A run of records
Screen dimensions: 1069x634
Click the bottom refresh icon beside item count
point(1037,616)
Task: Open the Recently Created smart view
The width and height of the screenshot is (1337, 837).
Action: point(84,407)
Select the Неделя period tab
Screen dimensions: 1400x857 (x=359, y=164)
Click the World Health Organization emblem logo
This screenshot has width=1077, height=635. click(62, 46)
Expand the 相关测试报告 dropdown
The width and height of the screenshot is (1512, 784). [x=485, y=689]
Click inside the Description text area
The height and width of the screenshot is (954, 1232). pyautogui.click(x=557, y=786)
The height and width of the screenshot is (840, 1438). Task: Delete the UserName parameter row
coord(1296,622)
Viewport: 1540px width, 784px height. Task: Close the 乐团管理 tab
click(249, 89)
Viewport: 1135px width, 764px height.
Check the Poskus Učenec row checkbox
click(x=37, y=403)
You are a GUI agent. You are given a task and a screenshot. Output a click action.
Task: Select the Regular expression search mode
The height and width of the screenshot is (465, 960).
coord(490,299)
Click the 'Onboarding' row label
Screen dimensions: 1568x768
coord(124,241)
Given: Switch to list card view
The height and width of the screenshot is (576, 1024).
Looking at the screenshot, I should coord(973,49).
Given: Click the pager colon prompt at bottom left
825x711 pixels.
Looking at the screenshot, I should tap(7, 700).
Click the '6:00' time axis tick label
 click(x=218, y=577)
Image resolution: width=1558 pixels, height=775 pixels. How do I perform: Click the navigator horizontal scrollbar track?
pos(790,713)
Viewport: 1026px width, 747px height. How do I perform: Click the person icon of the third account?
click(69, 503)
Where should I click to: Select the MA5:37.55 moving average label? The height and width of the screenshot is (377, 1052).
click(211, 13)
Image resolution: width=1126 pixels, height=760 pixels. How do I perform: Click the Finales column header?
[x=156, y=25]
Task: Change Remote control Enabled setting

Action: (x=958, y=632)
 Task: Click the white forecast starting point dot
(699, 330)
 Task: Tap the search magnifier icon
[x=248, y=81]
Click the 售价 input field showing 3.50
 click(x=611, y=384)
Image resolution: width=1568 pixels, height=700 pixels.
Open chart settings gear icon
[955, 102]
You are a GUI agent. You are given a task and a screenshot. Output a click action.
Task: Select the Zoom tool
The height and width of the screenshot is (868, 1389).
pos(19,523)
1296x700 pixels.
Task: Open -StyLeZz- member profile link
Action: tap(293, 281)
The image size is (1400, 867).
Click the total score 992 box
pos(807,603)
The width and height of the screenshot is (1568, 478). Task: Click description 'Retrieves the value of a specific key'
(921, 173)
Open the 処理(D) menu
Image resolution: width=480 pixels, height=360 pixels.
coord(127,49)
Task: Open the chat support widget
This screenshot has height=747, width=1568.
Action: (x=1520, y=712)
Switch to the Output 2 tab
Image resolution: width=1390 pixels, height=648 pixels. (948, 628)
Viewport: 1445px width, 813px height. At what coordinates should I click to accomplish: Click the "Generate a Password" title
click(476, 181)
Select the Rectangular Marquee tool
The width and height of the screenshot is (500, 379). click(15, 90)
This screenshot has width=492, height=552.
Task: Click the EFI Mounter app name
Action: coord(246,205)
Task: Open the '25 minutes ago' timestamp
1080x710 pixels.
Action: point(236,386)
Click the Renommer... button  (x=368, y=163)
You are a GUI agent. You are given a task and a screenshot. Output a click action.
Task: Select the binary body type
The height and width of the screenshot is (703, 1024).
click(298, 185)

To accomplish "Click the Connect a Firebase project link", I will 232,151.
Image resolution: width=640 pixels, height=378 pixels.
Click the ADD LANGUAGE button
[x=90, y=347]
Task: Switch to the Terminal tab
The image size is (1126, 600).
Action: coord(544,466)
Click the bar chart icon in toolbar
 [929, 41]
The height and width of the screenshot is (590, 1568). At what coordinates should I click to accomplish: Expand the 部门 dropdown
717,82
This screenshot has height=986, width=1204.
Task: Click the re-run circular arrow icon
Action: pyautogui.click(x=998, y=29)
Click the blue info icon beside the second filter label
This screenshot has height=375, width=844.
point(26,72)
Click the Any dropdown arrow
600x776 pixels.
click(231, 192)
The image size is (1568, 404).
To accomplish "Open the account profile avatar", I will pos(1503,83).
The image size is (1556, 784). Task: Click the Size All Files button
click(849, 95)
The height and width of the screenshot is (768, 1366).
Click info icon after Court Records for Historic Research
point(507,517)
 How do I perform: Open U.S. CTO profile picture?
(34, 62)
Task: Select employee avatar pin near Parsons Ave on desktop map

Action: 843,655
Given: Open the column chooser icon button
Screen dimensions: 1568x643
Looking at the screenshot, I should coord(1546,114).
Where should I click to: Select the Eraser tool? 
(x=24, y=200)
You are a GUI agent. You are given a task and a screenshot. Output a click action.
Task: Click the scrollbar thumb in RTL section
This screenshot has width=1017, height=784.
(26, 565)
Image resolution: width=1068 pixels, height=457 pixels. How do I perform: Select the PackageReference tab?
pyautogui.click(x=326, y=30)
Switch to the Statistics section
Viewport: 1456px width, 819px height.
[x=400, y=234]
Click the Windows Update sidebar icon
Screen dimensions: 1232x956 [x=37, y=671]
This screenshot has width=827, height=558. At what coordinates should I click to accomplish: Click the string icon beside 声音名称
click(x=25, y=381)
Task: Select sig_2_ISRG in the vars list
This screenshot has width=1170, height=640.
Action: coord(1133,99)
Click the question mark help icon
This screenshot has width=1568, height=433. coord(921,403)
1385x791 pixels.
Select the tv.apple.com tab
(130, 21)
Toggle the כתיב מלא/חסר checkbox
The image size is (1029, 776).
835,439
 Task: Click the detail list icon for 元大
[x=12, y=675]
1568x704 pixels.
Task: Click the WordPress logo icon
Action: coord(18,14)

• The problem: Can you edit the rows above so that every "How do I perform" becomes "How can I do", with everything else left unchanged?

• Final result:
Screen dimensions: 1069x634
Click the bottom refresh icon beside item count
point(1037,616)
Task: Open the Recently Created smart view
The width and height of the screenshot is (1337, 837).
Action: point(84,407)
Select the Неделя period tab
Screen dimensions: 1400x857 (x=359, y=164)
Click the World Health Organization emblem logo
This screenshot has width=1077, height=635. click(62, 46)
Expand the 相关测试报告 dropdown
The width and height of the screenshot is (1512, 784). [x=485, y=689]
Click inside the Description text area
The height and width of the screenshot is (954, 1232). pyautogui.click(x=557, y=786)
The height and width of the screenshot is (840, 1438). Task: Delete the UserName parameter row
coord(1296,622)
Viewport: 1540px width, 784px height. Task: Close the 乐团管理 tab
click(249, 89)
Viewport: 1135px width, 764px height.
Check the Poskus Učenec row checkbox
click(x=37, y=403)
You are a GUI agent. You are given a task and a screenshot. Output a click action.
Task: Select the Regular expression search mode
The height and width of the screenshot is (465, 960).
coord(490,299)
Click the 'Onboarding' row label
Screen dimensions: 1568x768
coord(124,241)
Given: Switch to list card view
The height and width of the screenshot is (576, 1024).
Looking at the screenshot, I should coord(973,49).
Given: Click the pager colon prompt at bottom left
825x711 pixels.
Looking at the screenshot, I should tap(7, 700).
Click the '6:00' time axis tick label
 click(x=218, y=577)
Image resolution: width=1558 pixels, height=775 pixels. How can I do: Click the navigator horizontal scrollbar track?
pos(790,713)
Viewport: 1026px width, 747px height. How can I do: Click the person icon of the third account?
click(69, 503)
Where should I click to: Select the MA5:37.55 moving average label? The height and width of the screenshot is (377, 1052).
click(211, 13)
Image resolution: width=1126 pixels, height=760 pixels. How can I do: Click the Finales column header?
[x=156, y=25]
Task: Change Remote control Enabled setting

Action: (x=958, y=632)
 Task: Click the white forecast starting point dot
(699, 330)
 Task: Tap the search magnifier icon
[x=248, y=81]
Click the 售价 input field showing 3.50
 click(x=611, y=384)
Image resolution: width=1568 pixels, height=700 pixels.
Open chart settings gear icon
[955, 102]
You are a GUI agent. You are given a task and a screenshot. Output a click action.
Task: Select the Zoom tool
The height and width of the screenshot is (868, 1389).
pos(19,523)
1296x700 pixels.
Task: Open -StyLeZz- member profile link
Action: tap(293, 281)
The image size is (1400, 867).
Click the total score 992 box
pos(807,603)
The width and height of the screenshot is (1568, 478). Task: Click description 'Retrieves the value of a specific key'
(921, 173)
Open the 処理(D) menu
Image resolution: width=480 pixels, height=360 pixels.
coord(127,49)
Task: Open the chat support widget
This screenshot has height=747, width=1568.
Action: (x=1520, y=712)
Switch to the Output 2 tab
Image resolution: width=1390 pixels, height=648 pixels. (948, 628)
Viewport: 1445px width, 813px height. At what coordinates should I click to accomplish: Click the "Generate a Password" title
click(476, 181)
Select the Rectangular Marquee tool
The width and height of the screenshot is (500, 379). click(15, 90)
This screenshot has width=492, height=552.
Task: Click the EFI Mounter app name
Action: coord(246,205)
Task: Open the '25 minutes ago' timestamp
1080x710 pixels.
Action: point(236,386)
Click the Renommer... button  (x=368, y=163)
You are a GUI agent. You are given a task and a screenshot. Output a click action.
Task: Select the binary body type
The height and width of the screenshot is (703, 1024).
click(298, 185)

To accomplish "Click the Connect a Firebase project link", I will 232,151.
Image resolution: width=640 pixels, height=378 pixels.
Click the ADD LANGUAGE button
[x=90, y=347]
Task: Switch to the Terminal tab
The image size is (1126, 600).
Action: coord(544,466)
Click the bar chart icon in toolbar
 [929, 41]
The height and width of the screenshot is (590, 1568). At what coordinates should I click to accomplish: Expand the 部门 dropdown
717,82
This screenshot has height=986, width=1204.
Task: Click the re-run circular arrow icon
Action: pyautogui.click(x=998, y=29)
Click the blue info icon beside the second filter label
This screenshot has height=375, width=844.
point(26,72)
Click the Any dropdown arrow
600x776 pixels.
click(231, 192)
The image size is (1568, 404).
To accomplish "Open the account profile avatar", I will pos(1503,83).
The image size is (1556, 784). Task: Click the Size All Files button
click(849, 95)
The height and width of the screenshot is (768, 1366).
Click info icon after Court Records for Historic Research
point(507,517)
 How can I do: Open U.S. CTO profile picture?
(34, 62)
Task: Select employee avatar pin near Parsons Ave on desktop map

Action: 843,655
Given: Open the column chooser icon button
Screen dimensions: 1568x643
Looking at the screenshot, I should coord(1546,114).
Where should I click to: Select the Eraser tool? 
(x=24, y=200)
You are a GUI agent. You are given a task and a screenshot. Output a click action.
Task: Click the scrollbar thumb in RTL section
This screenshot has width=1017, height=784.
(26, 565)
Image resolution: width=1068 pixels, height=457 pixels. How can I do: Select the PackageReference tab?
pyautogui.click(x=326, y=30)
Switch to the Statistics section
Viewport: 1456px width, 819px height.
[x=400, y=234]
Click the Windows Update sidebar icon
Screen dimensions: 1232x956 [x=37, y=671]
This screenshot has width=827, height=558. At what coordinates should I click to accomplish: Click the string icon beside 声音名称
click(x=25, y=381)
Task: Select sig_2_ISRG in the vars list
This screenshot has width=1170, height=640.
Action: coord(1133,99)
Click the question mark help icon
This screenshot has width=1568, height=433. coord(921,403)
1385x791 pixels.
Select the tv.apple.com tab
(130, 21)
Toggle the כתיב מלא/חסר checkbox
The image size is (1029, 776).
835,439
 Task: Click the detail list icon for 元大
[x=12, y=675]
1568x704 pixels.
Task: Click the WordPress logo icon
Action: coord(18,14)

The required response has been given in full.